### 待完成任务
#1 根据原文节选回答下列问题：
(a) 部署所用的操作系统是什么？
(b) ES 的索引格式是什么？
(c) 解压后的 Filebeat 目录被重命名为什么？
#2 用两句话概括原文节选。

### 原文节选

________________________________________

Nginx access 日志通过 Filebeat 8.15.5 写入 Elasticsearch 8 实战指南

一、环境说明
二、部署步骤与深度解析
- 步骤1：创建Filebeat工作目录
- [步骤 2：下载并解压 Filebeat 安装包](#步骤 2：下载并解压 Filebeat 安装包)
- [步骤 3：filebeat.yml 核心配置文件](#步骤 3：filebeat.yml 核心配置文件)
- [步骤 4：校验配置文件语法与 ES 连接](#步骤 4：校验配置文件语法与 ES 连接)
- [步骤 5：迁移 Filebeat 到系统标准目录](#步骤 5：迁移 Filebeat 到系统标准目录)
- [步骤 6：创建 Systemd 服务](#步骤 6：创建 Systemd 服务)
- [步骤 7：启动服务并设置开机自启](#步骤 7：启动服务并设置开机自启)
三、常见问题与解决方案
- [配置校验报错 type mismatch accessing 'filebeat.inputs.0.file_identity'](#配置校验报错 type mismatch accessing 'filebeat.inputs.0.file_identity')
- [ES 写入失败 no matching index template found](#ES 写入失败 no matching index template found)
- [首次启动 CPU 飙升](#首次启动 CPU 飙升)
四、总结

在日志分析场景中，Nginx访问日志（access.log）包含了丰富的用户行为、请求性能等关键数据，将其高效采集并写入Elasticsearch（ES）是实现日志检索、分析与可视化的基础。本文基于Filebeat 8.15.5和ES 8环境，结合实际部署经验，详细拆解从环境准备到服务上线的完整流程，同时解答部署过程中常见的坑点与解决方案。

一、环境说明

操作系统：Rocky Linux（兼容CentOS、RHEL等主流Linux发行版）
核心组件版本：Filebeat 8.15.5、Elasticsearch 8.x
日志源：Nginx/OpenResty访问日志（双路径：/mnt/data/openresty2/nginx/logs/access.log 和 /mnt/data/openresty/nginx/logs/access.log）
ES配置：地址 http://1.2.3.4:5678，索引格式 nginx_%{+yyyyMMdd}，预处理管道 pipeline-nginx-plaintext

二、部署步骤与深度解析

步骤1：创建Filebeat工作目录

bash 复制代码

cd /mnt/data
mkdir filebeat-es
cd filebeat-es/

解析：

工作目录选择 /mnt/data：通常 /mnt 目录用于挂载数据盘，存储空间充足，适合存放 Filebeat 安装包、配置文件及临时数据，避免因系统盘空间不足导致服务异常，后续的filebeat日志也在这个地方存储，以便于排查错误。

独立目录 filebeat-es：便于统一管理 Filebeat 相关文件，后续迁移、升级时更高效，也能与其他应用目录区分，提升系统整洁度。

步骤 2：下载并解压 Filebeat 安装包

bash 复制代码

# 下载filbeat 到/mnt/data/filebeat-es
# 下载地址：https://www.elastic.co/downloads/past-releases/filebeat-8-15-5
tar -zxvf filebeat-8.15.5-linux-x86_64.tar.gz -C ./
mv filebeat-8.15.5-linux-x86_64 filebeat-es
cd filebeat-es/

解析：

解压参数说明：tar -zxvf 中，z 表示解压 gz 压缩包，x 表示提取文件，v 显示解压过程，f 指定目标文件；-C ./ 表示将文件解压到当前目录，避免文件混乱。

重命名目录：将默认的 filebeat-8.15.5-linux-x86_64 改为 filebeat-es，名称更简洁且明确用途（用于对接 ES），后续操作更易识别。

步骤 3：filebeat.yml 核心配置文件

bash 复制代码

vi filebeat.yml

bash 复制代码

###################### Filebeat Configuration Example #########################

# This file is an example configuration file highlighting only the most common
# options. The filebeat.reference.yml file from the same directory contains all the
# supported options with more comments. You can use it as a reference.
#
# You can find the full configuration reference here:
# https://www.elastic.co/guide/en/beats/filebeat/index.html

# For more available modules and options, please see the filebeat.reference.yml sample
# configuration file.

________________________________________

### 原始材料
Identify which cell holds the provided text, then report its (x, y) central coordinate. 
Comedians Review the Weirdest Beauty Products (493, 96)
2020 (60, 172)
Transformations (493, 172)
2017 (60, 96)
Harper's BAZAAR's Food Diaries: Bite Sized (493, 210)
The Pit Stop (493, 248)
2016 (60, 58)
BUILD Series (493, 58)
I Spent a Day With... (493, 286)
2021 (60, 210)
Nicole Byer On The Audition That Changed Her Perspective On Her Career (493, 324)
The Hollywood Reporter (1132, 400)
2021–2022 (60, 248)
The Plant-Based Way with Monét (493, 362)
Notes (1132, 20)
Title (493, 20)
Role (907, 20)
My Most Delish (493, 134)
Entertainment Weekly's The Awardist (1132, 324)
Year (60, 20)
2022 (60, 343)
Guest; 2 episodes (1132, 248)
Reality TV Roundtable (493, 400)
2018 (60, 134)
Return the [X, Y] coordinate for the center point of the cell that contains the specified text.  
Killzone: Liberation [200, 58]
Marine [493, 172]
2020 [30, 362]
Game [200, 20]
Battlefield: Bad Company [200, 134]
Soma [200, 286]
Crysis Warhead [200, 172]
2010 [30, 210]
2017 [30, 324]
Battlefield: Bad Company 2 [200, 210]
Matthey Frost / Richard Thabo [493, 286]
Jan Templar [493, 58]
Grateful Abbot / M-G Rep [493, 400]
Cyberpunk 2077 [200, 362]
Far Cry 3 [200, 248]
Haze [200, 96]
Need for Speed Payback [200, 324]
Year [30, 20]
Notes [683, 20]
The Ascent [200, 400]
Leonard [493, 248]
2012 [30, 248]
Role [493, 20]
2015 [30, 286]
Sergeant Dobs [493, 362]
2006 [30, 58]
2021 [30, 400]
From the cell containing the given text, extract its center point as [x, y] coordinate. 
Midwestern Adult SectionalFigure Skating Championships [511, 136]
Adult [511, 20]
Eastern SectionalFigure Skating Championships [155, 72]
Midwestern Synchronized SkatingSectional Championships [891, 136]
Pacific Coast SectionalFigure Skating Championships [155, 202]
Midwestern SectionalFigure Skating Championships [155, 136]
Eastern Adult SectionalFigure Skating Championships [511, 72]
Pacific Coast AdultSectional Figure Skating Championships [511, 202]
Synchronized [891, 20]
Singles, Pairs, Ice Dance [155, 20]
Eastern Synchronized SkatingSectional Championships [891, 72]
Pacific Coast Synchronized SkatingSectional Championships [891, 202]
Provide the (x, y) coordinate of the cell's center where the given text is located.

________________________________________

### 参考答案
#1
(a) Rocky Linux。
(b) nginx_%{+yyyyMMdd}。
(c) filebeat-es。

#2 原文节选讲解如何在 Rocky Linux 上用 Filebeat 8.15.5 把 Nginx/OpenResty 的两路 access.log 写入 Elasticsearch 8。部署时先在 /mnt/data 下建立 filebeat-es 工作目录，再下载、解压安装包并把目录改名为 filebeat-es，然后编辑 filebeat.yml 配置文件。